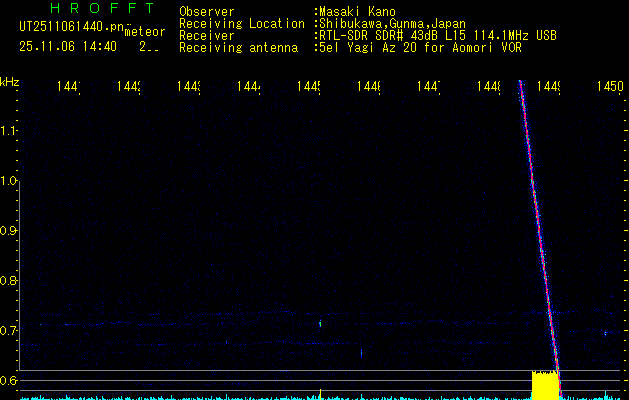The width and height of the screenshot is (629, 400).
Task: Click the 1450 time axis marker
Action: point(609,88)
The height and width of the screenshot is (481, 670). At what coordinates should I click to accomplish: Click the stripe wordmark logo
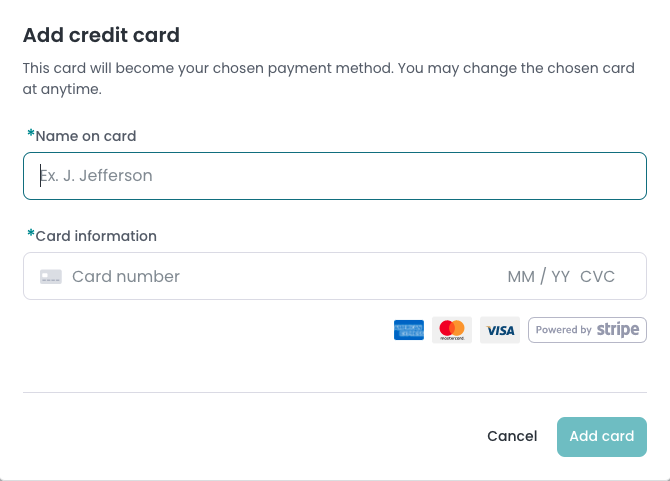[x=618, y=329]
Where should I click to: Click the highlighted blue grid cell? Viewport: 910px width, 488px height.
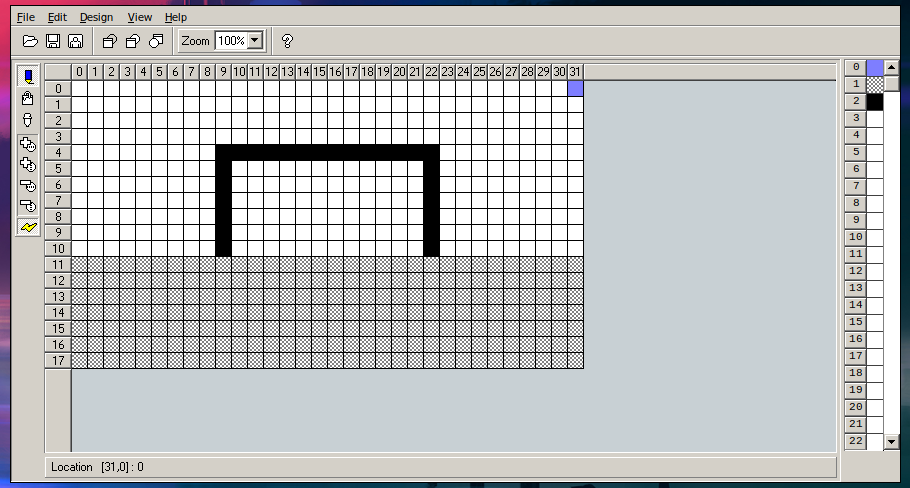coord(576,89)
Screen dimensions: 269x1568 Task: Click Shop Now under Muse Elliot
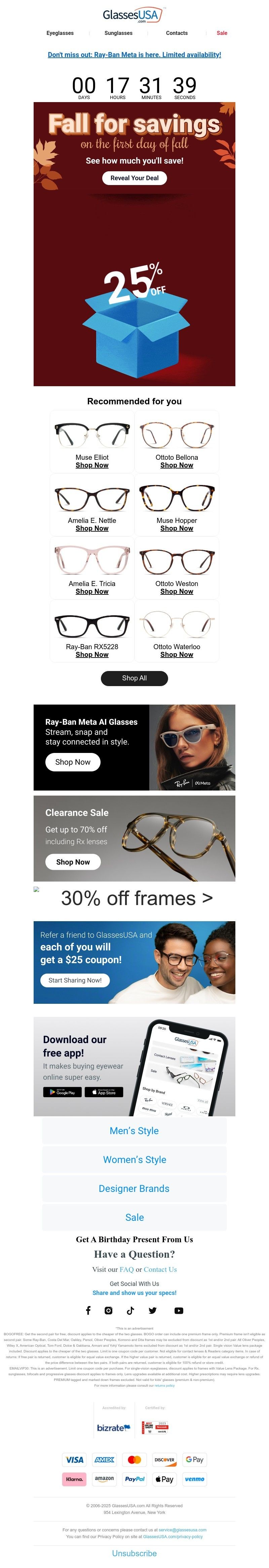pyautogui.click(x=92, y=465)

SET TASK:
Turn all of the records above into a numbered list, one item per line, skipping any blank lines. Leave the pictures out.

ANSWER BELOW:
1. The width and height of the screenshot is (629, 400).
2. Task: Click the 1450 time axis marker
3. Action: point(609,88)
4. The height and width of the screenshot is (481, 670). At what coordinates should I click to accomplish: Click the stripe wordmark logo
5. [x=618, y=329]
6. Where should I click to: Click the highlighted blue grid cell? Viewport: 910px width, 488px height.
7. coord(576,89)
8. Screen dimensions: 269x1568 Task: Click Shop Now under Muse Elliot
9. pyautogui.click(x=92, y=465)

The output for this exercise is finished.